*Short problem:* Count the lines below that contain the string "height", matching case exactly. Reply with the number alone.

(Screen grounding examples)
--- begin ---

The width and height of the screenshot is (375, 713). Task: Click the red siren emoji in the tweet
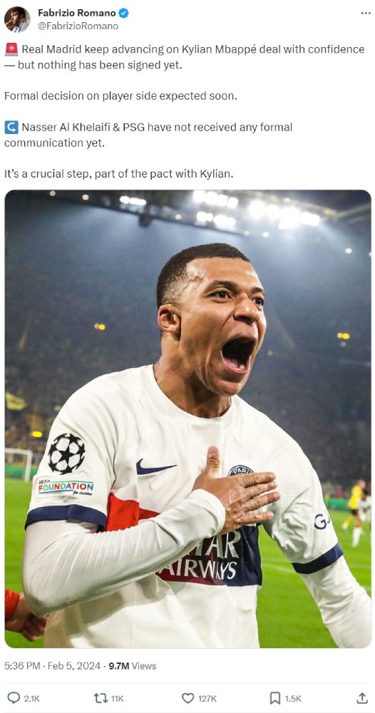tap(11, 49)
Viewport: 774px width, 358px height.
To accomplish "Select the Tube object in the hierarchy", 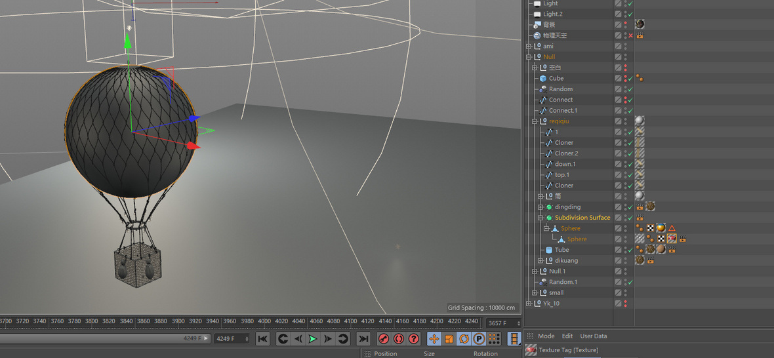I will (x=561, y=250).
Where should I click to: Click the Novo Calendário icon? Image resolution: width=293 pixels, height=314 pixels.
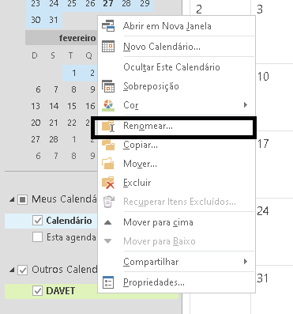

--- end ---

*Reply to the task:* 3